The first of two related “identity” PowerPoint Presentations, this one identifies a number of occupational identities that contribute to the shaping of middle class identities:

  • Professionals
  • Managers
  • Consultants
  • Intellectuals
  • Service Workers
  • As ever, the list is indicative rather than prescriptive, designed mainly to provide a general starting-point for further investigation and discussion.

    In this respect the Presentation also suggests some key features of middle class occupational identities:

  • the importance of symbolic cultural capital (educational and work-based qualifications)
  • personal autonomy
  • decision-making
  • career structures and progressions
  • knowledge work
  • remuneration
  • power and control over others.
  • Each of these – and probably a few others you can think of – is suggested as a possible stepping-off point for any wider discussions / investigations you want to carry-out.

    Social Identities

    While the Presentation isn’t designed to do much more than serve as a way of introduing students to different types of middle class occupational groupings – the semi-legendary “Middle Class Identities | 2: Cultural Identities” will take things a step further once I’ve cobbled it together carefully planned it out – it can also be useful as a way of both thinking about social identities (occupation, along with gender, age, ethnicity, sexuality and disability, is a key social identity in our culture) and moving away from the idea that “identity” is just about “Who am I?”.

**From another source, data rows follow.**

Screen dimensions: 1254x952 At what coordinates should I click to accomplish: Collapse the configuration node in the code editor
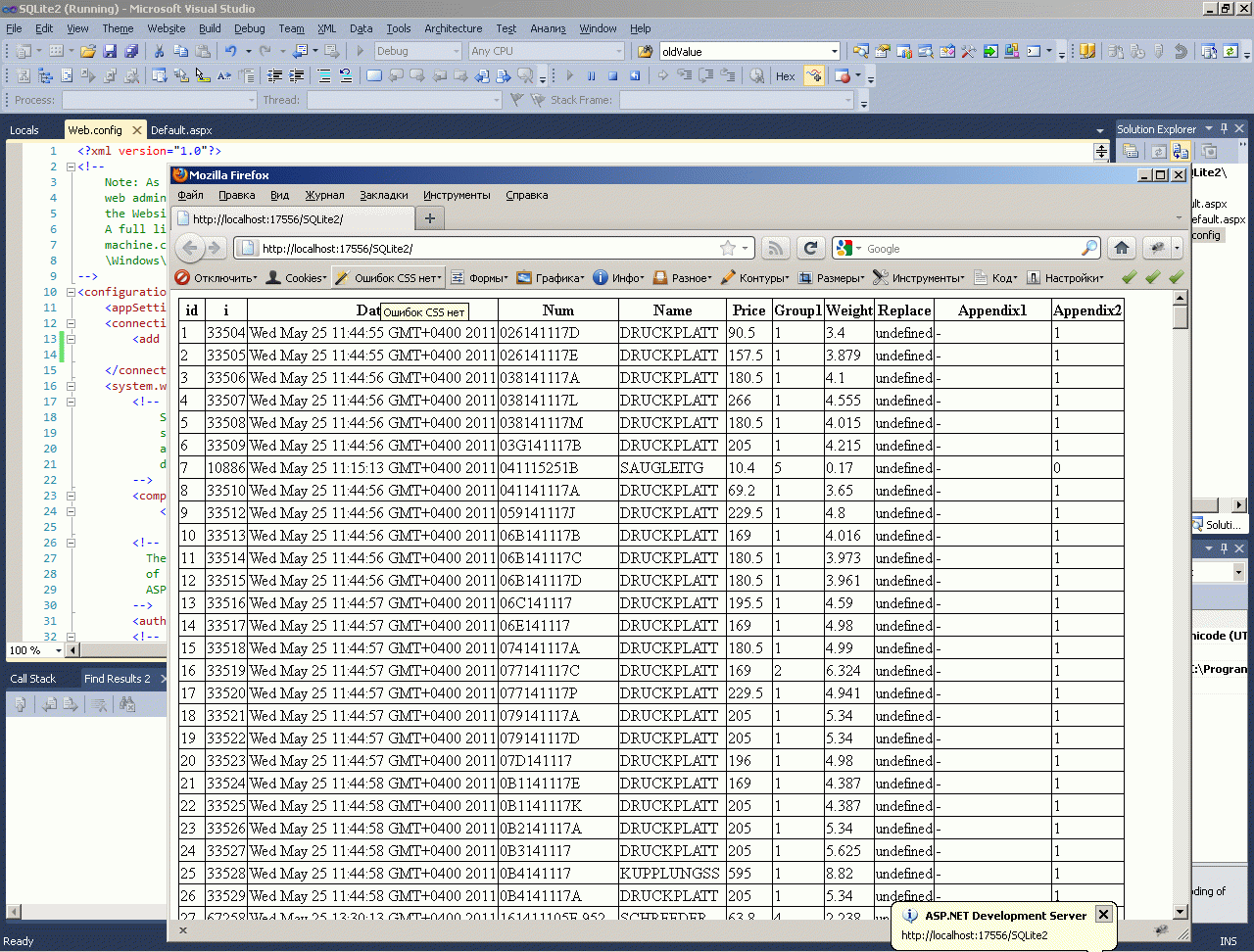point(71,292)
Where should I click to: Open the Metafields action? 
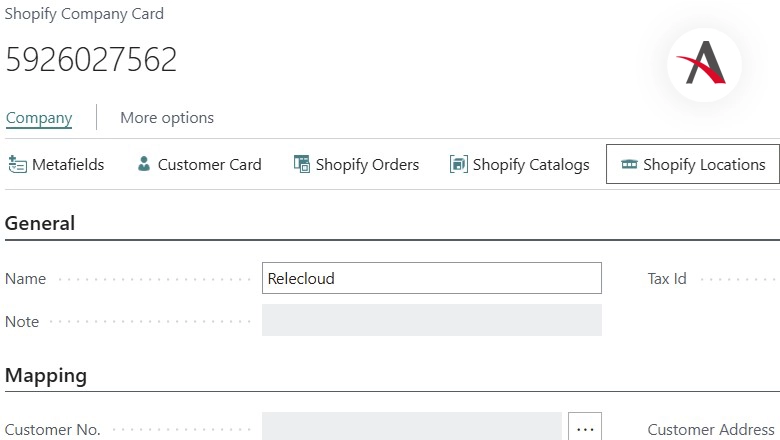tap(67, 165)
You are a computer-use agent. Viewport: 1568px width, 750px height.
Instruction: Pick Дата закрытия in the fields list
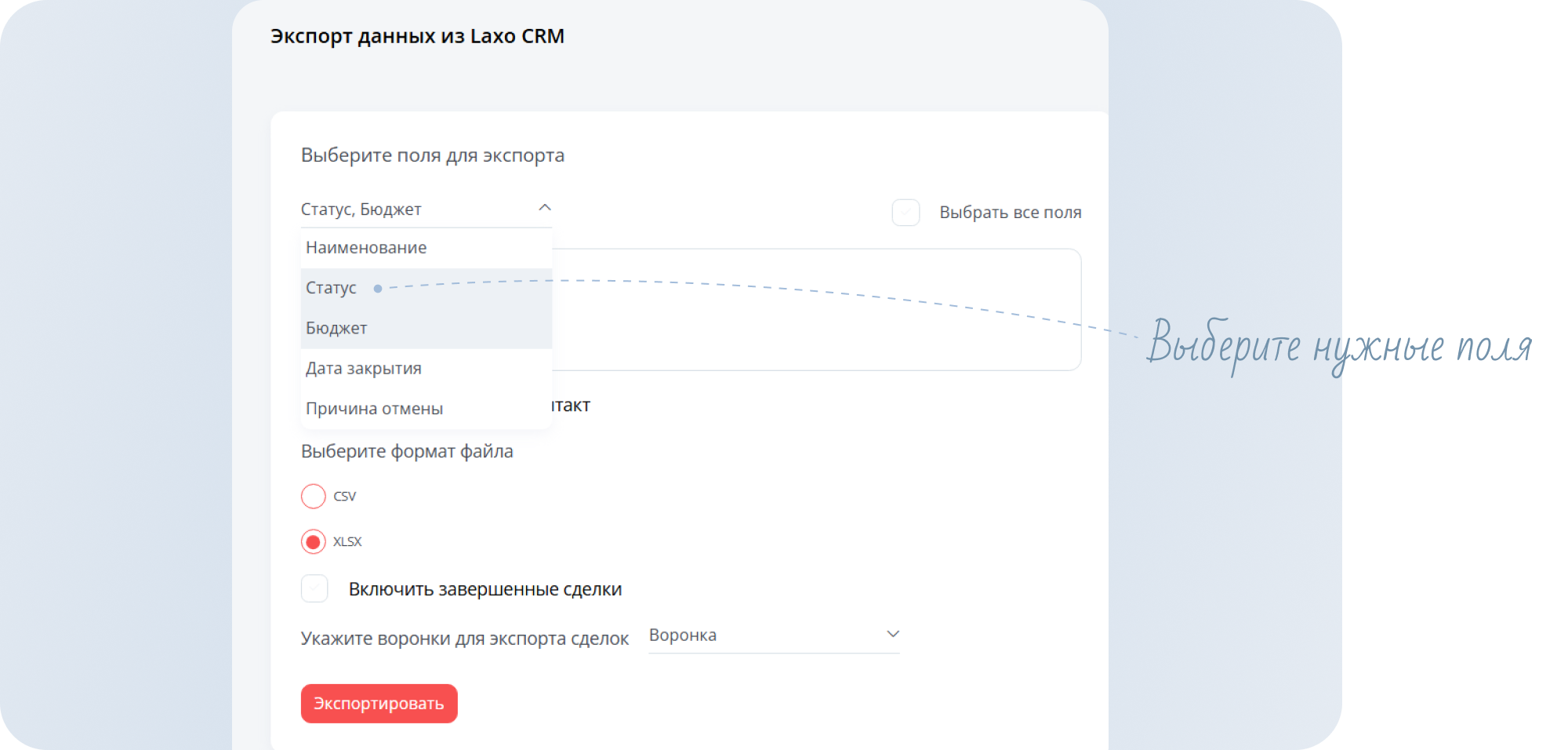pos(426,368)
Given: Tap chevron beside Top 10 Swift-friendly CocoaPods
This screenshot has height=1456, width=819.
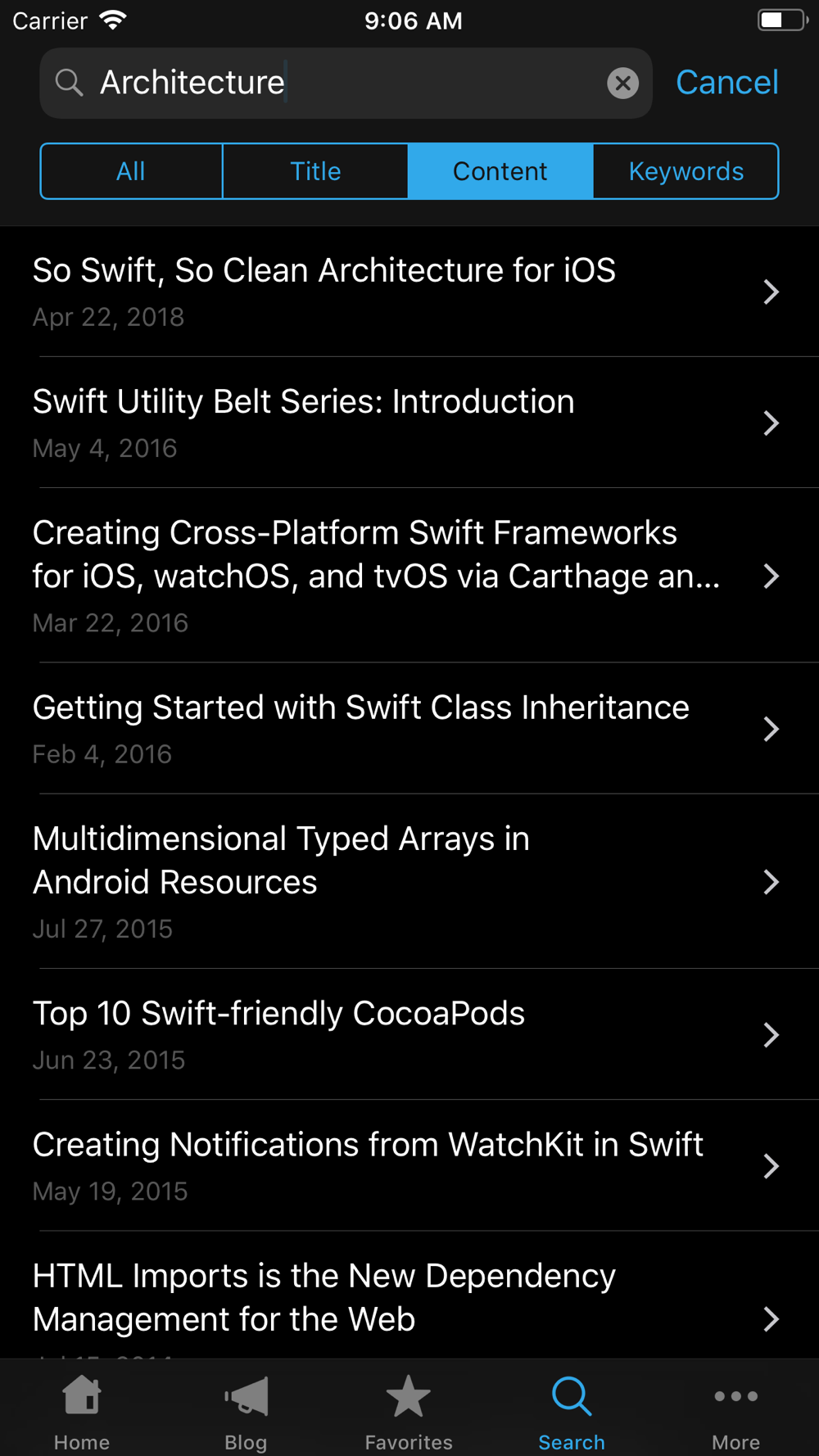Looking at the screenshot, I should (771, 1034).
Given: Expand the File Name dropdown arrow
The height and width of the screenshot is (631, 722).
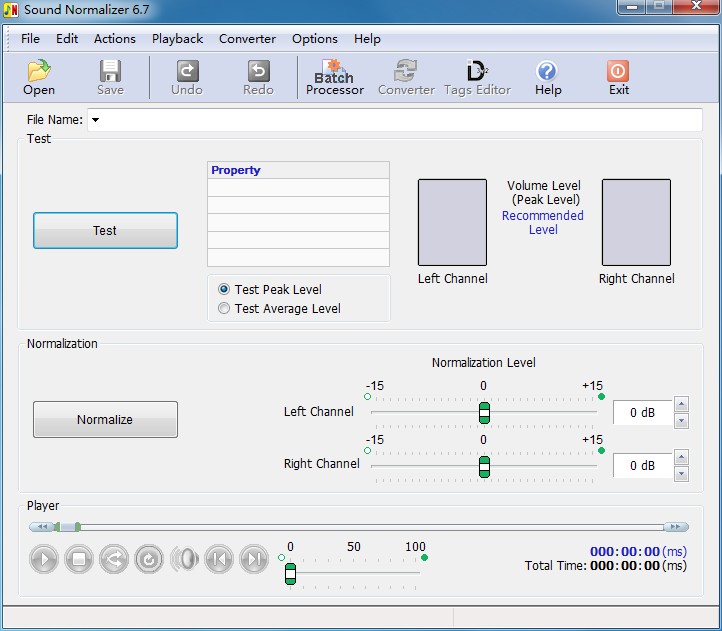Looking at the screenshot, I should coord(95,120).
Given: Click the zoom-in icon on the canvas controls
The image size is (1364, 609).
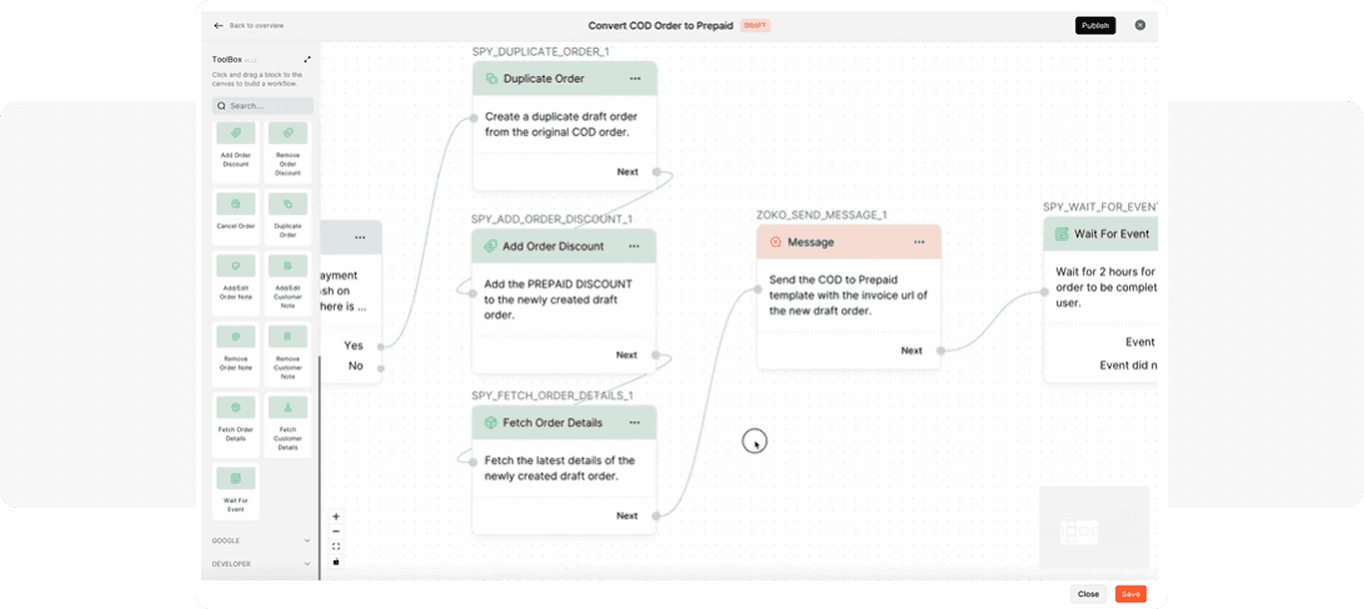Looking at the screenshot, I should [x=336, y=515].
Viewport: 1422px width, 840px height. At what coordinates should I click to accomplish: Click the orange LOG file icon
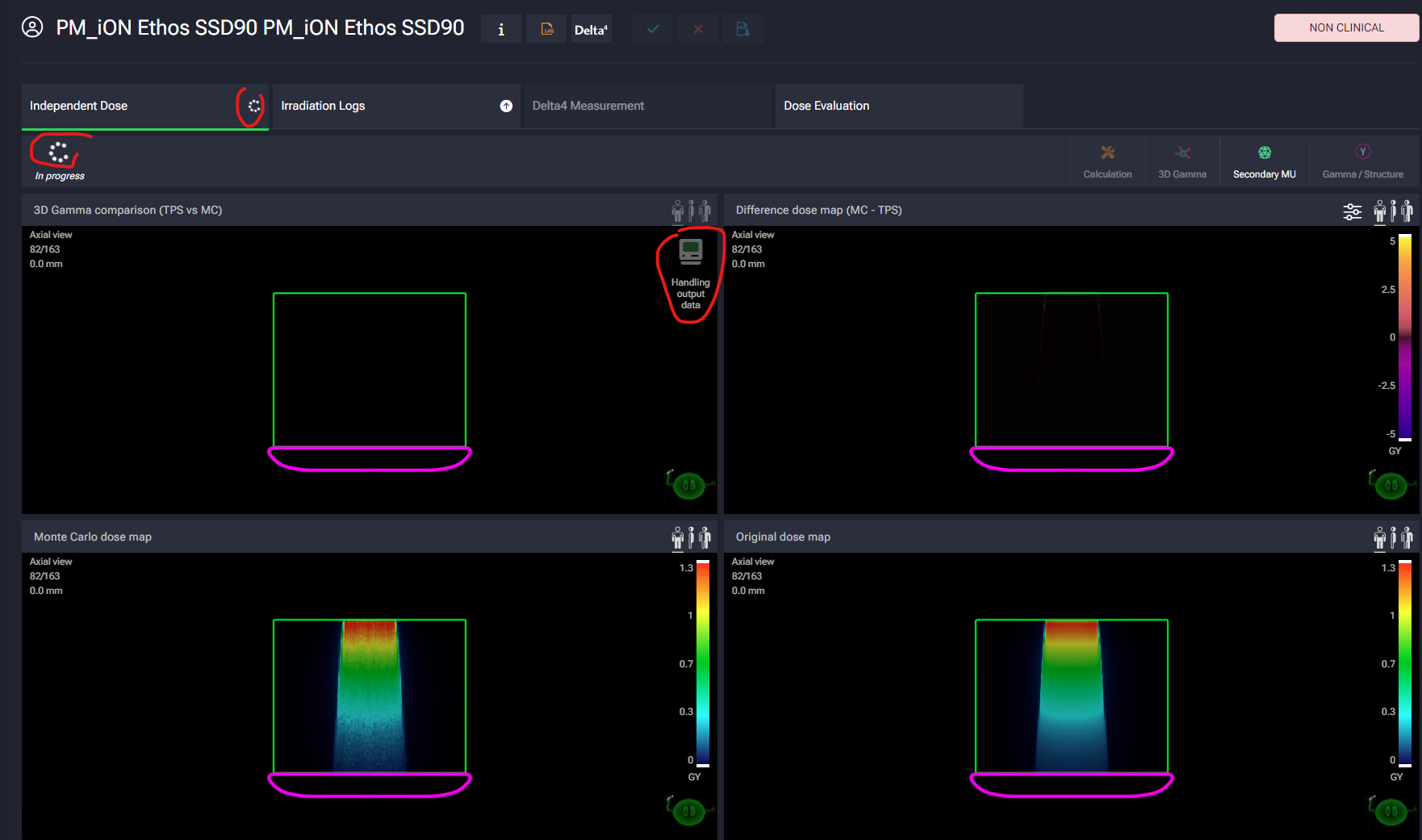[547, 29]
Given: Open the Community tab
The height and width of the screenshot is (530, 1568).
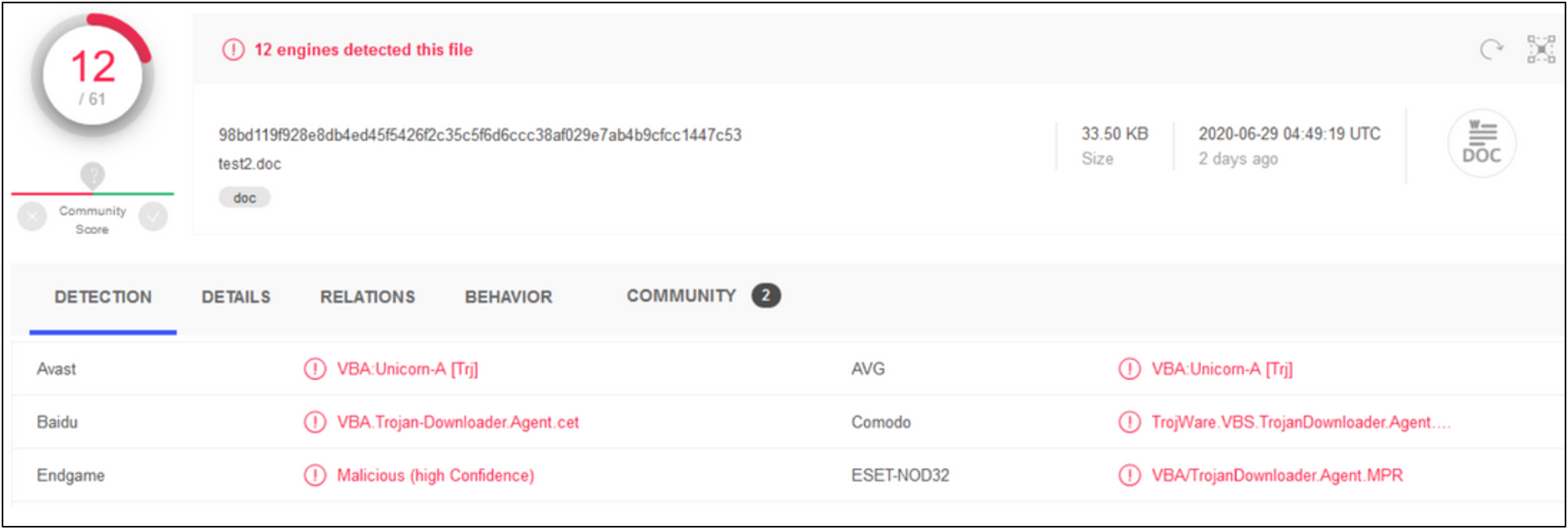Looking at the screenshot, I should point(681,296).
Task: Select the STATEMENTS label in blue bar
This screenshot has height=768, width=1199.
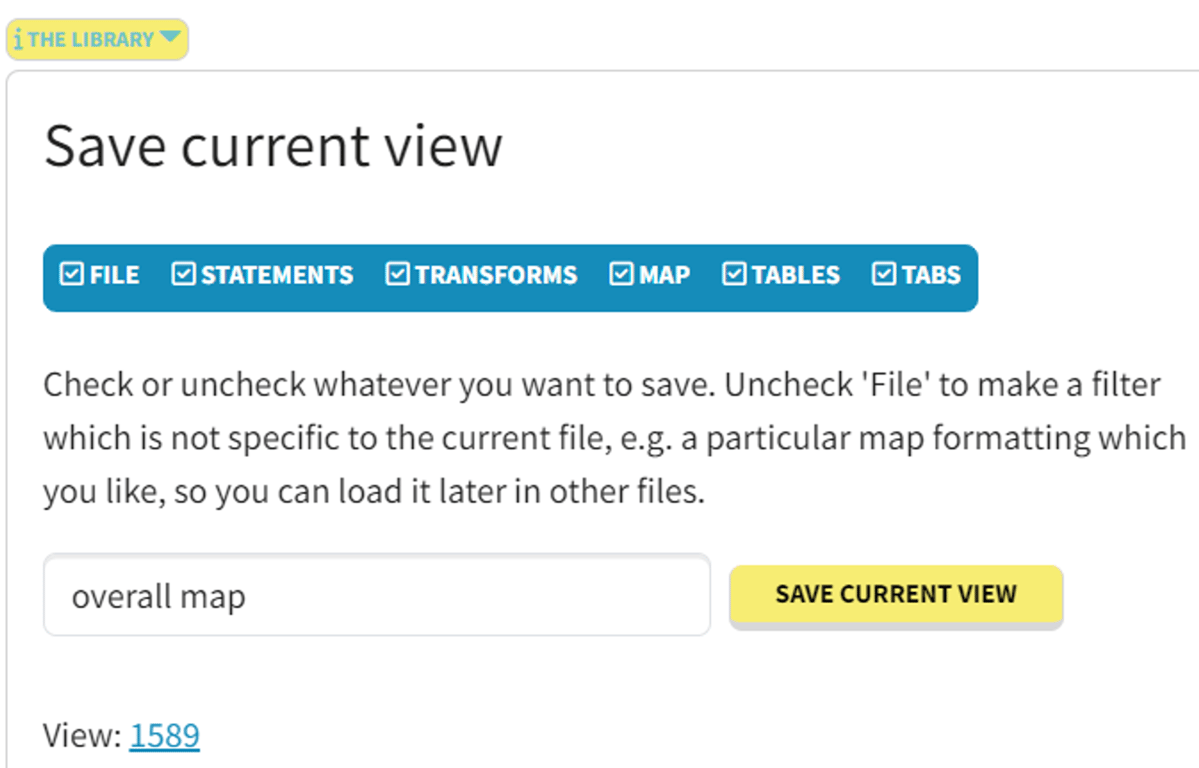Action: coord(278,275)
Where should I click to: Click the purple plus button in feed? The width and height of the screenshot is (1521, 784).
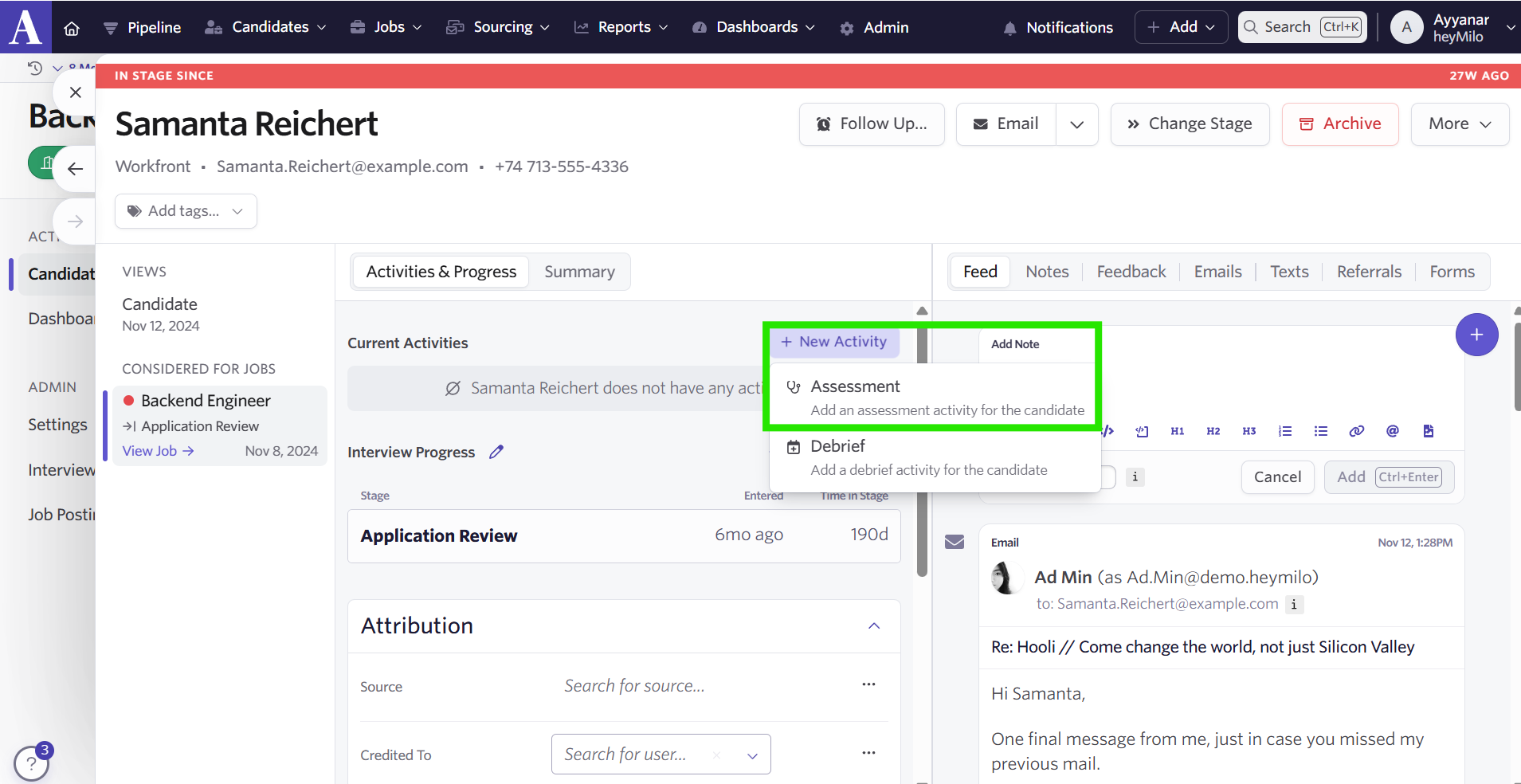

    One of the things about identity that tends to get a little neglected at a-level is that it’s also very much about “Who We Are” and, by extension, how this “sense of Us” (the groups to which we belong, aspire to belong to or, indeed, deny us entry) impacts on our sense of individual identity.   While we see this idea most clearly in relation to something like National Identities, it’s also something that can be found in the margins: middle class identities, for example, are just as much bound-up in occupational statuses and achievements as is more-clearly the case with their working class counterparts.